Payneteasy

Posted on May 20

Smart transaction routing: turning auth-rate data into routing rules (without a black box)

#payments #architecture #fintech #tutorial

TL;DR

A "smart router" is not a model — it's a rules engine fed by fresh, segmented approval-rate data.

Inputs you actually need: BIN/issuer, country, MCC, amount, currency, retry-count, acquirer health, rolling approval window.

Cascading retries: retry only soft declines, never hard / fraud / lost-stolen. Fresh idempotency key per attempt.

Approval-rate-aware routing without a circuit breaker is a way to hammer a dead acquirer. Don't skip the breaker.

The phrase "smart transaction routing" gets used to sell a lot of black boxes. This post is the opposite: how to build one whose decisions a human can read, and how to keep it honest with data.

Why a single acquirer stops being enough

Three things, sooner or later:

A regional approval dip. Card schemes adjust, an issuer changes its fraud rules, you wake up to a 5pp drop in DE/NL and zero levers to pull.
An outage. Acquirers go down. A merger or migration takes a network offline for a window. With one acquirer, your checkout is down with it.
Pricing leverage. Once you can move a percentage of traffic with a config change, every renegotiation is real.

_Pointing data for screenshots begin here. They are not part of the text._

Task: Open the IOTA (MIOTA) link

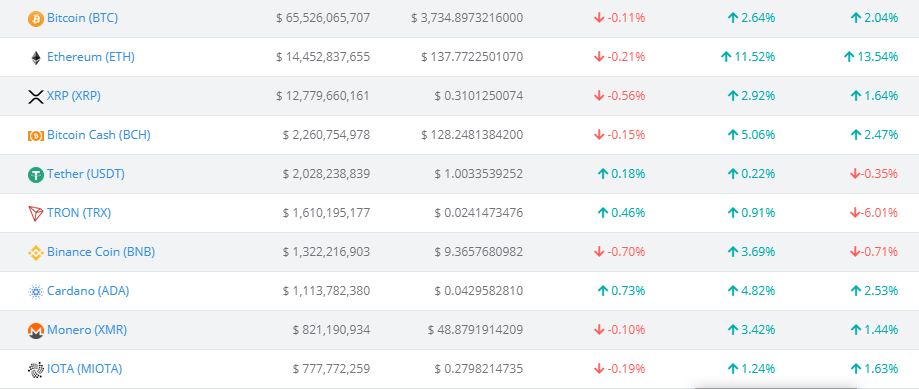Action: [x=85, y=369]
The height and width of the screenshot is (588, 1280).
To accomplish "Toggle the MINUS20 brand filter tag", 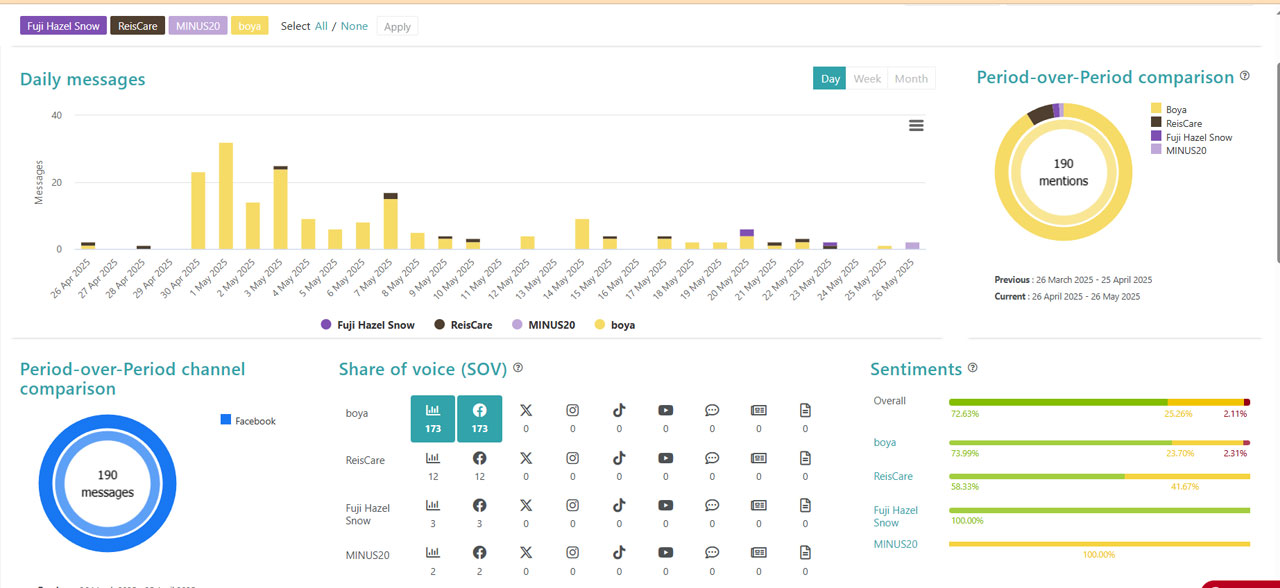I will coord(197,26).
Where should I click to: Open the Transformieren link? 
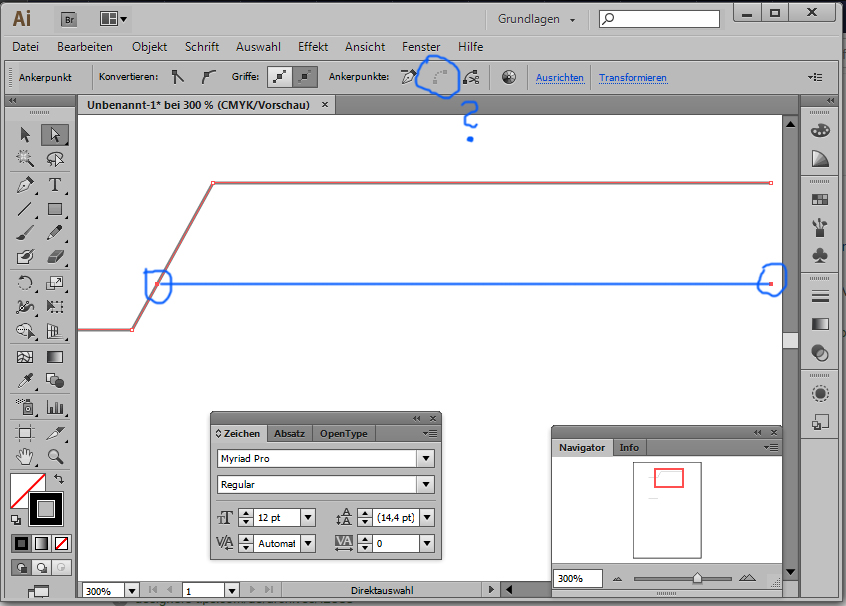(x=632, y=78)
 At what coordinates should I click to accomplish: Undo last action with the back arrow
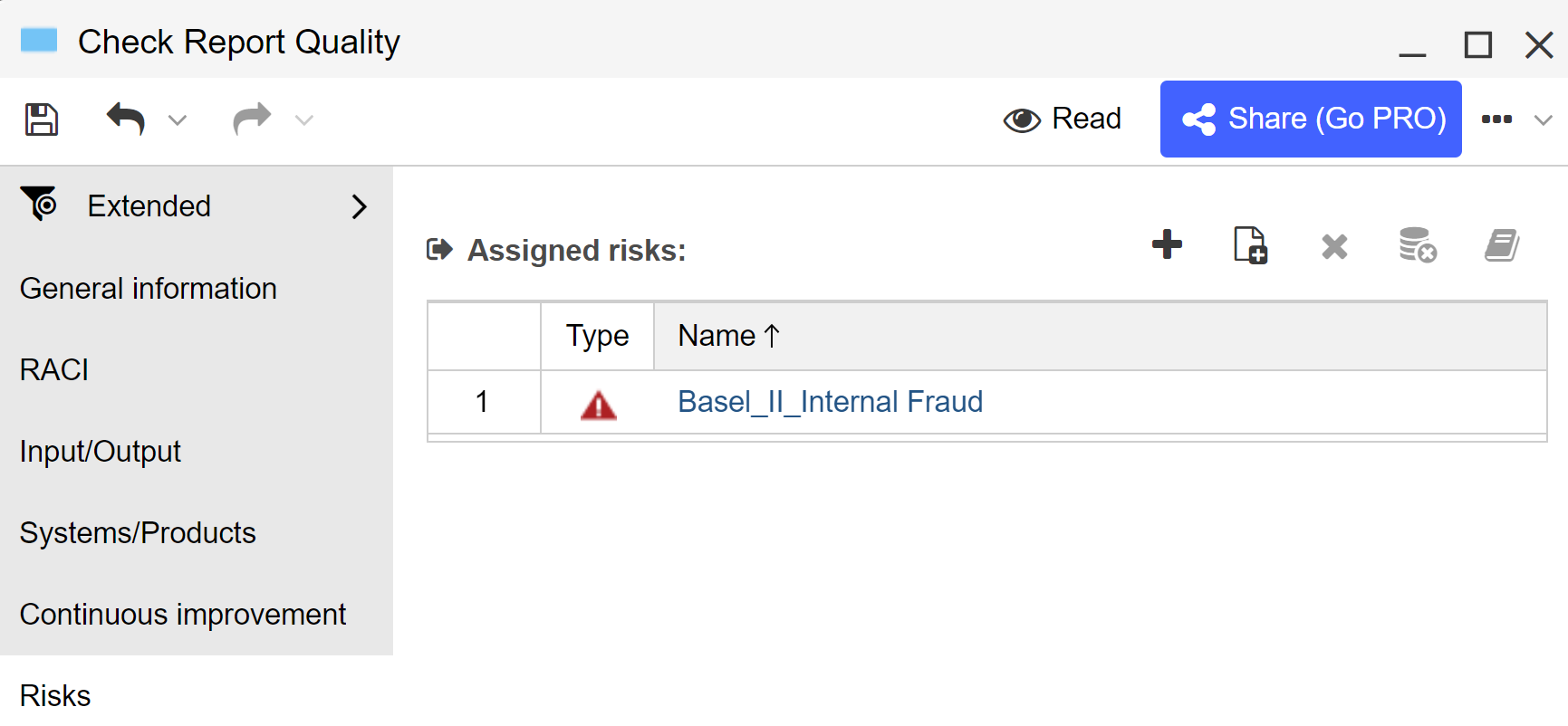pyautogui.click(x=125, y=119)
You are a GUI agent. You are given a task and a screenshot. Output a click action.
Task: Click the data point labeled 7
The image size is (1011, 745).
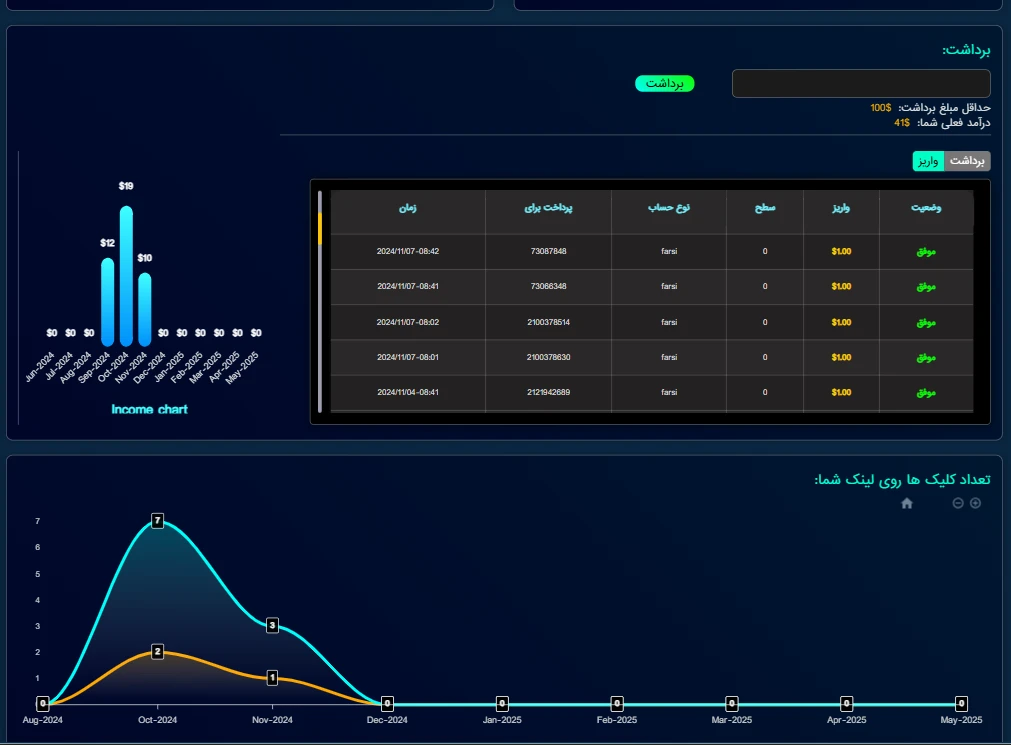157,520
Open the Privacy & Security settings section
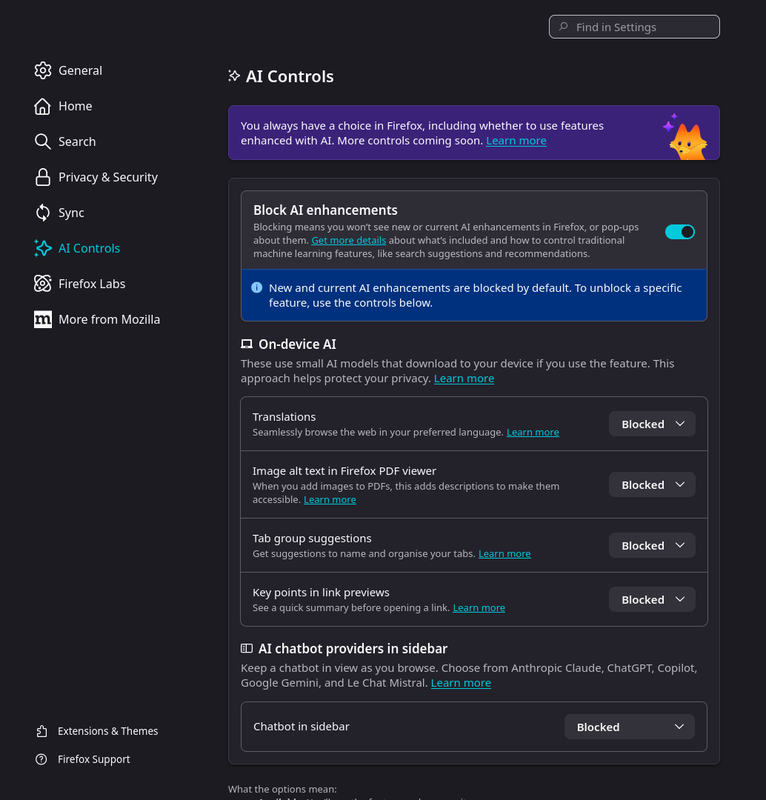766x800 pixels. (x=108, y=177)
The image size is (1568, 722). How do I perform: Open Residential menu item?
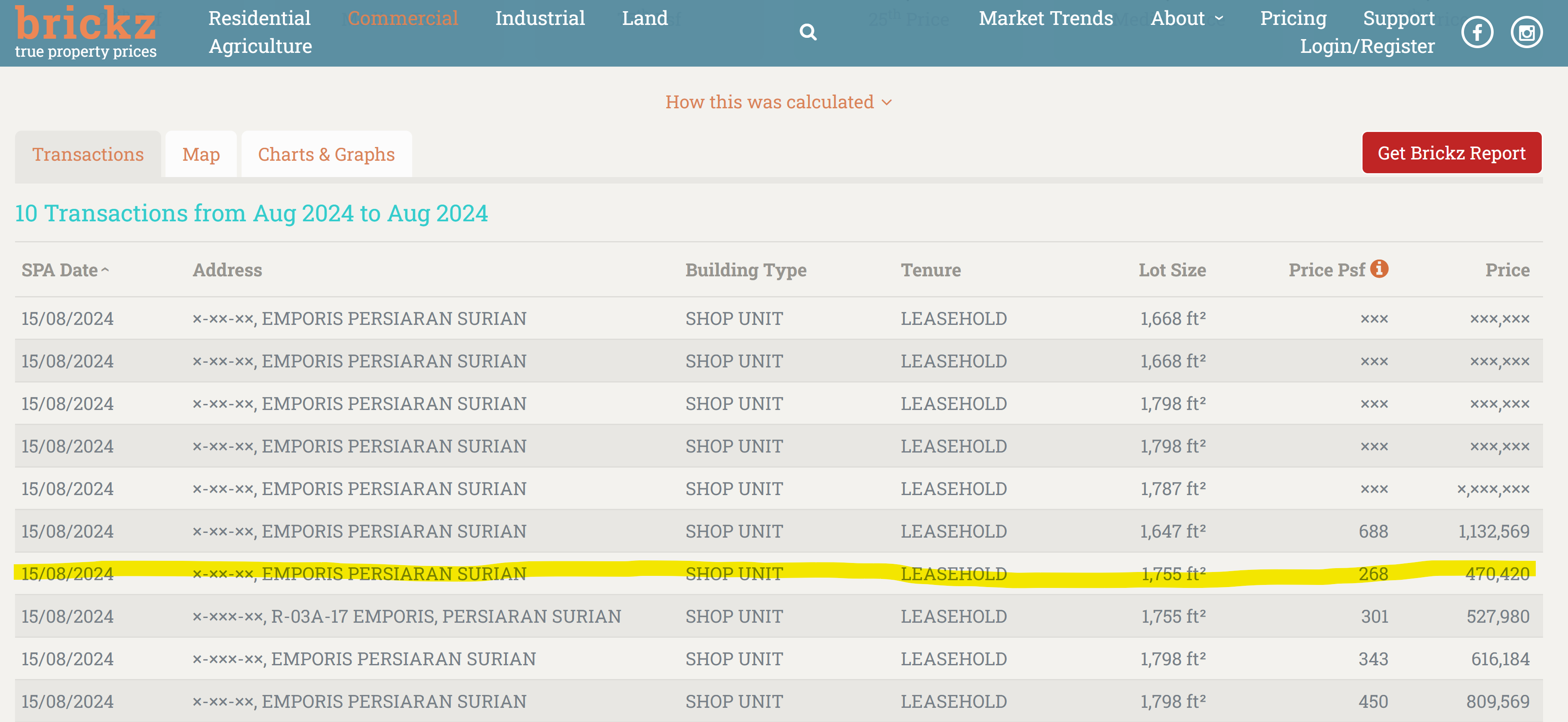(259, 18)
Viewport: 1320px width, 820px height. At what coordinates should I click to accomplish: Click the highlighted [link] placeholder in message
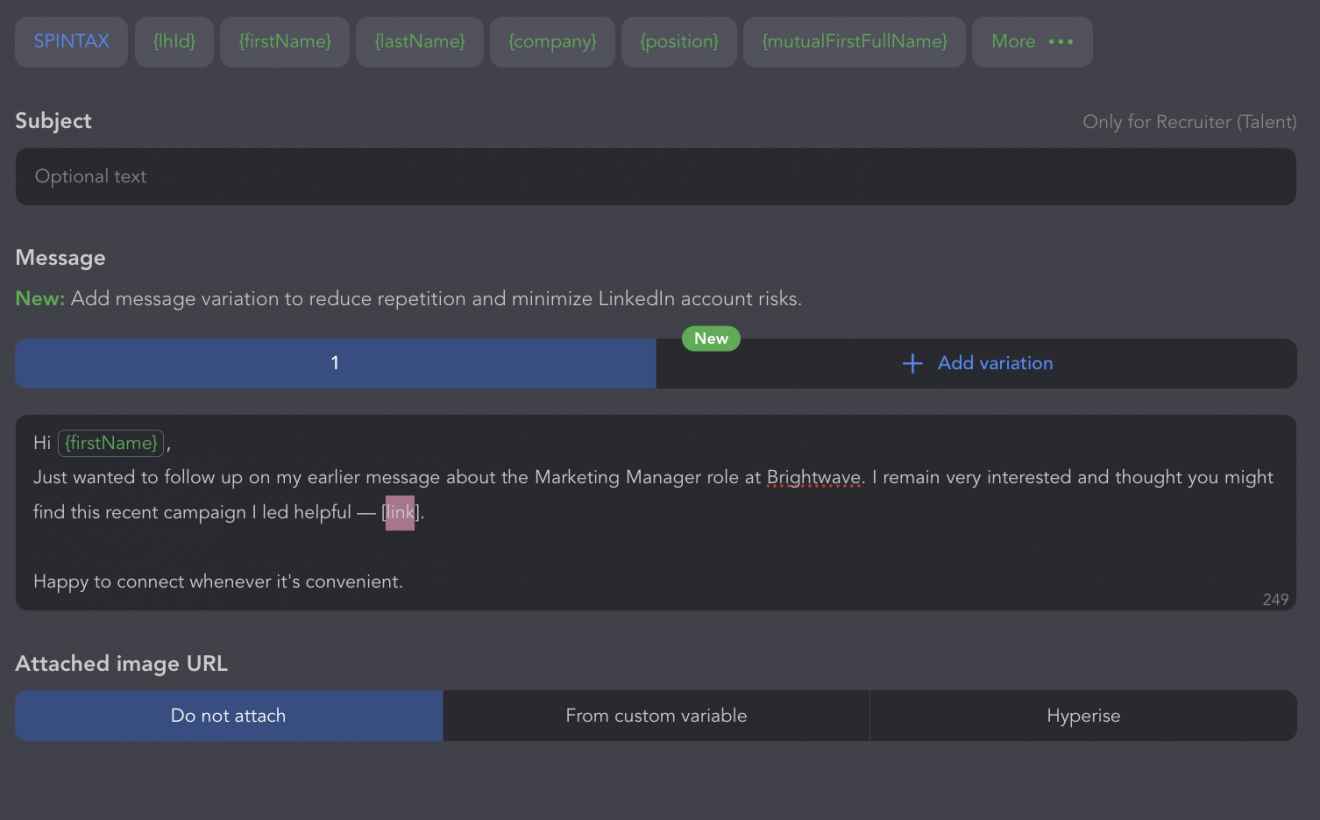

The fix is structural: route every transaction through a layer that knows about more than one acquirer and decides where it goes.

Anatomy of a rules engine

Inputs that matter (in roughly this order of usefulness):

Input	Why it changes the route
Issuer BIN / country	Local acquirers approve local cards better — almost universally
Currency / amount	Cross-border fees jump at currency mismatches and ticket size
MCC	Some acquirers are strong in specific verticals (travel, digital goods, subscription)
Brand (Visa / Mastercard / Amex / local)	Amex / domestic networks often need a specialist acquirer
Retry count	Sticky-on-retry vs failover-on-retry are different strategies
Acquirer health / approval-rate window	Excludes acquirers in an active dip
Time-of-day / day-of-week	Some issuers have approval cycles — rarely worth bothering with day one

Outputs are simple: the chosen acquirer (plus credentials) and a fallback chain.

# rules.yaml
- name: eu-cards-primary
  match: { issuer_country: [DE, FR, NL, ES], currency: EUR, amount_lt: 50000 }
  route:
    - { acquirer: acq_a, weight: 70 }
    - { acquirer: acq_b, weight: 30 }
  fallback: [acq_c]

- name: high-ticket-amex
  match: { brand: amex, amount_gte: 50000 }
  route: [{ acquirer: acq_amex_specialist, weight: 100 }]
  fallback: [acq_a]

- name: latam-default
  match: { issuer_country: [BR, MX, CO, AR] }
  route: [{ acquirer: acq_local_latam, weight: 100 }]
  fallback: [acq_a]

def evaluate(rules, ctx):
    for r in rules:
        if matches(r["match"], ctx):
            return pick_weighted(r["route"]), r.get("fallback", [])
    return default_route(ctx), default_fallbacks()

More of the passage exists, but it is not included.